Puma's threading model requires thread-safe application code. Rails 4.0+ defaults to thread-safe operation, but legacy code or certain gems may not be thread-safe. The GIL limits true parallel Ruby code execution but doesn't prevent threaded I/O concurrency—threads can make concurrent database queries or HTTP requests.
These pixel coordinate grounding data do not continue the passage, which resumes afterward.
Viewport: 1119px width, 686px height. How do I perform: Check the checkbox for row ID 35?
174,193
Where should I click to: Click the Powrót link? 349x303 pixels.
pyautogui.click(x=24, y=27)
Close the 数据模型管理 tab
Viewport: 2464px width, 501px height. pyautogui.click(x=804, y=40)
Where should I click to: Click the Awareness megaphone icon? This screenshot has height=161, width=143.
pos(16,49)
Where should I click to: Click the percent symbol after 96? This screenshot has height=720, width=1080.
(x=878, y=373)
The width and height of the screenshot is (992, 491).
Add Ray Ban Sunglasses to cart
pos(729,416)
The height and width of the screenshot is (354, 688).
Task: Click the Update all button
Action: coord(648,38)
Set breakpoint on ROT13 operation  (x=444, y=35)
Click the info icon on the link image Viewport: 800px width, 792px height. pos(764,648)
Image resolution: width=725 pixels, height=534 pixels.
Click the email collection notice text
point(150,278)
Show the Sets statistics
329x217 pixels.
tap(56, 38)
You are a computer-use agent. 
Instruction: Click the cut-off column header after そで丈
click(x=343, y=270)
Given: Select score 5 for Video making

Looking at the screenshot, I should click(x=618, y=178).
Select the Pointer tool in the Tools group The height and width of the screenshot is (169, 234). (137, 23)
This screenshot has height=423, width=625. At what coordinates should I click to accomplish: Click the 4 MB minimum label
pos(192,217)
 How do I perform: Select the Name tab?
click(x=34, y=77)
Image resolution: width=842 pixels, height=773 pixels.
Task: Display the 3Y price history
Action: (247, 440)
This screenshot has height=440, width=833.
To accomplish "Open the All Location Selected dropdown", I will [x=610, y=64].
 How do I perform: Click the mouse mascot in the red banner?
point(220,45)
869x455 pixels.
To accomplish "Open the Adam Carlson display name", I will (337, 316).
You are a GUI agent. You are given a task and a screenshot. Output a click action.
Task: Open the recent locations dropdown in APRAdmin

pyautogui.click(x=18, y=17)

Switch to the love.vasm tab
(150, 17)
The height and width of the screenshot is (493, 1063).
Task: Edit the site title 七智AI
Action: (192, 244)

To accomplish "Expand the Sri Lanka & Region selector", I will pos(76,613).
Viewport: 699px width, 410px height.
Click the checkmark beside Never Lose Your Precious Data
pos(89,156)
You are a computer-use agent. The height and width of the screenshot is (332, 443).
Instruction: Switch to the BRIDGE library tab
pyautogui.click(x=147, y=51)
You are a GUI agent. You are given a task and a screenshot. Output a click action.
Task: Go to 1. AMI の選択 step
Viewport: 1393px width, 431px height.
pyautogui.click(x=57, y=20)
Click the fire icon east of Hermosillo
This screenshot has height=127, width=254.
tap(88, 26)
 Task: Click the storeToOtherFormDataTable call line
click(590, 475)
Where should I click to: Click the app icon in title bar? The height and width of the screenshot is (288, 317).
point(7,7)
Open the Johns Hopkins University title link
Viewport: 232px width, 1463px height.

The worker killer pattern addresses memory growth. Puma workers gradually accumulate memory through fragmentation and retained objects. The puma_worker_killer gem monitors worker memory and restarts workers exceeding thresholds:

# Gemfile
gem 'puma_worker_killer'

# config/puma.rb
before_fork do
  require 'puma_worker_killer'
  
  PumaWorkerKiller.config do |config|
    config.ram = 1024 # MB
    config.frequency = 10 # seconds
    config.percent_usage = 0.90
  end
  
  PumaWorkerKiller.start
end

Unicorn: Process-Based Application Server

Unicorn uses a preforking model without threading. The master process loads the application, then forks worker processes. Each worker handles one request at a time. This model guarantees process isolation and simplifies application code—no thread safety concerns.

# config/unicorn.rb
worker_processes 4
timeout 30
preload_app true

listen "/var/run/unicorn.sock", backlog: 64

before_fork do |server, worker|
  if defined?(ActiveRecord::Base)
    ActiveRecord::Base.connection.disconnect!
  end
  
  old_pid = "#{server.config[:pid]}.oldbin"
  if File.exist?(old_pid) && server.pid != old_pid
    begin
      Process.kill("QUIT", File.read(old_pid).to_i)
    rescue Errno::ENOENT, Errno::ESRCH
    end
  end
end

after_fork do |server, worker|
  if defined?(ActiveRecord::Base)
    ActiveRecord::Base.establish_connection
  end
end

Unicorn excels at zero-downtime deployments. The master process responds to SIGUSR2 by spawning a new master with the updated code. The new master starts new workers while old workers finish their requests. Once complete, the old master terminates gracefully.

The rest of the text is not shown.